战斗一打响,西边作为偷袭的主力击溃,好不容易炸开的墙洞被封堵。
贼人头领就已知道,这仗要败。
败就败在那些看似就像摆设的娘们兵手上,最早龌龊猥亵的心思,承受火箭、萝卜雷的招呼过后,跑了个干净。人数也不对,长长的新才修的隘口,白天稀稀拉拉的守兵,晚上却猛增至数千。
他们太小看镇番卫的岗哨了,以为摸掉沿途几个,就能遮蔽住番内指挥者的眼睛。
“撤,往回撤。奔永昌,快。”
只持续半个多点时辰的战斗,贼首带着亲兵,率先脱阵而逃。
输赢已见分晓。数千贼寇裹挟难民遭到坚决的抵抗,然后溃散,朝永昌堡、刘林台一些逃命。
天微亮,在伍旅及治安大队的身后,漫山遍野敲锣打盆的民众在疯跑。这些从黑山关附近村落临时征调来的役夫,上半夜忙碌中忐忑,下半夜里激动干嚎。现在,他们手握锄头和柴刀,随在军兵身后去抓俘虏。
一两一个,押回关隘就兑现。能不疯狂?
打仗靠将士舍命,再有则看谁砸的银子多。
肃王府颜王妃做了件出格的事,联合庆王、周王世子两府,凑出了四千两纹银,直接抬到总理署衙口。三府为激励将士杀敌,倡议由他们三家派家丁前往野猪湾现场发放。张嫣又怎会不准,还请了王妃入里叙话呢。
三府经手办理的管事,匆忙赶到野猪湾,一见大胜,立即把这事儿办得变了味。
镇番境内有大片草场和可开垦的荒地,王府又在赶建行宫,缺得可不就是人手?这些破衣烂衫的贼人也许仅仅几天或数月前都是灾民,抓将进来役使,岂不正好?
于是,兵丁及百姓们,追着他们眼里面带菜色会跑动的银子不舍,直到第二天晌午过后,还有人陆续押着俘虏回来讨赏。
“大小姐,死伤统计出来了。

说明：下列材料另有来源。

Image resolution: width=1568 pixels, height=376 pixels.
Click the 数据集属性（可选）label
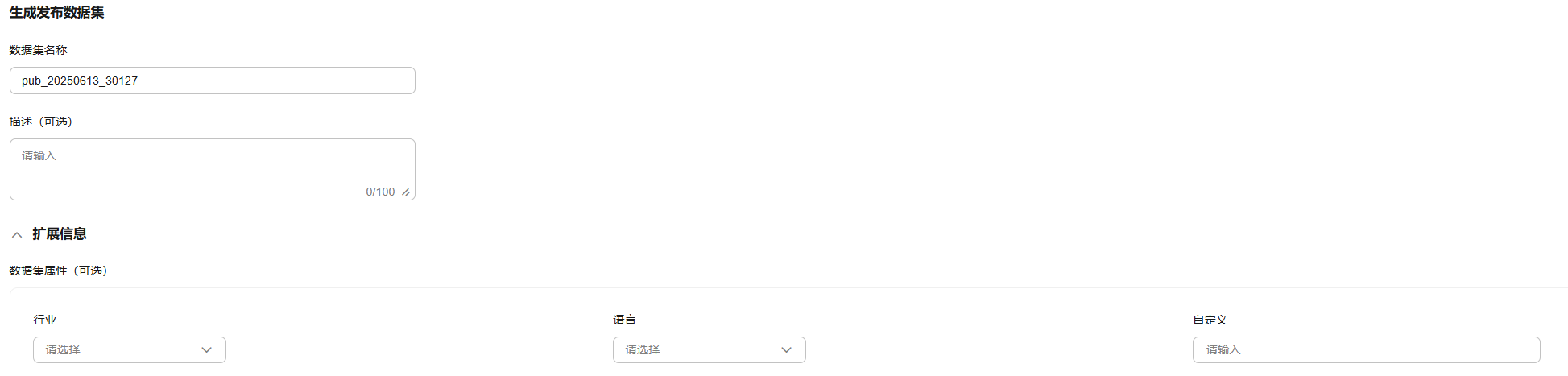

共计七十六人,死二十三,伤五十三。”
“大小姐,我这边也有两个受伤的,算不算?”
“算。”冬至毫不犹豫地点头。“你的人不错。塔塔儿,给他们分配营房。”
“好嘞。”
这是两女人预先商量好的。贼寇作战从来是前一波弱的,再一波强的,最后一波才是精锐。如果不是这次担负前锋的贼人贪功心切,伍旅根本没时间进行追击,更别说让百姓也参与去抓俘虏。
“终于看清楚我老吕还是原来那个老吕了?”
“在侯爷未归来之前,谁的看法都不重要。”冬至故意板起个脸,指着他身上铠甲,“不过这套铠甲我可以做主,以后就归你了。”

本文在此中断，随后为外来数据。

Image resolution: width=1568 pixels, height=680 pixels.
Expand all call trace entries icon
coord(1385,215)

吕元守摸了把沾有血污的甲胄,将嘴角撇得似只熟裂的苦瓜。
“晓得了,你师徒俩一样的抠门。不过现在这些都不重要,我们必须准备应付乱贼的第二波攻击。最新消息是什么?是从东南的山里向还是雪山那头来?”
“目前还没有最新的消息,不过凉城城现在很吃紧,我正想问下你,该不该支援一下。”
“动不得。此时此刻半刻不得松懈,先保住我们自己再说。”
吕元守急忙阻止。
“嘻嘻,就说嘛。监军大人的意见和我果然一样。”塔塔儿展颜露牙。笑不露齿她晓得,做不到,也不屑去做。
“哎,说说接下来我们还要注意哪些”
“找人,找足够多的人。要知道,贼人围城破县常常是十数万人一拥而上,现在我们的人还是太少。”
“嗯。我也在想,是否能将六坝堡那边人也抽来。贼人虽然有些马,我发现他们没有像样的骑兵。”
“错,他们的骑兵不下于蒙古人的常兵,最起码与察哈尔部的游骑兵不相上下。”
“这么说来还是抽调不得。”
“不过,还有个办法。”
“快说快说。”塔塔儿与冬至两个一齐连声催促。
当初黄冲能把辽东刺杀皇台吉关键一步交由他,其人的本事自然在两人之上。冬至也许还有点拿不准,但塔塔儿亲身经历,当然晓得吕元守对骑兵作战犹强于皮仰尧。
“方才我见人在那边发放银子,打听后才晓得两处王府原来对侯爷是如此倾力相助。我想,如果再出些钱或由大小姐发令征调更多的人参与守关,也许能稍微弥补人手上的不足。”
“是条不错的主意。还有吗?”
“没了。我只提醒大小姐注意一点,不到万不得已不得后退,贼兵打仗只要见着对方后退立马战力倍增,只要稍微受挫或战事一拖延久,一般都呈疲惫之军,不难获胜。”